Hemphill’s love of flowers started the way many loves begin when they start at a young age: He didn’t really like them too much. His mother was the person with the love of daylilies, but it was Hemphill who tended her garden.
“She loved everything about flowers,” Hemphill said. “She loved their beauty and how they made your yard look.”
But in his younger days, Hemphill said he didn’t exactly share his mother’s excitement about the beauty he was working to cultivate from the ground up.
“I didn’t really like it back then,” he said. “I didn’t really like digging in the flower garden except to make her happy.”
All that changed after Hemphill’s mother passed away and he was left wondering about the years of beauty he had sown making his mother happy while tending to her flower garden. Before selling his late mother’s house, Hemphill dug up all her daylilies and transported them to his house, even buying a vacant lot adjoining his home to expand his garden.
“Her friends would come by and offer me flowers, and I also bought flowers for 10 years,” Hemphill said. “I had the [adjacent] lot full before I ever considered selling one.”
All the while, the more flowers Hemphill accumulated, the more he became fascinated by them, but it wasn’t just the flowers themselves.
“Many people come to look at the flowers and walk through the yard,” Hemphill said. “I enjoy people.”
Before retiring, Hemphill worked a federal job in Warner Robbins that put him in contact with thousands of people.
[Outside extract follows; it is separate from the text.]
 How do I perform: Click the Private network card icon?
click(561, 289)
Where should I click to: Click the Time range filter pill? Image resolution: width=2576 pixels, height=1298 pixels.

When he retired from the federal government in 1989, he began to look for something to fill his days.
“I worked all my life around thousands of people,” Hemphill said. “When I retired, it was quite a change.”
The flower garden that started unexpectedly the next year, in about 1991, put Hemphill back in touch with a special kind of people who light up his life each year.
“People who deal with flowers, who are interested in looking at them, the world needs more of them,” he said.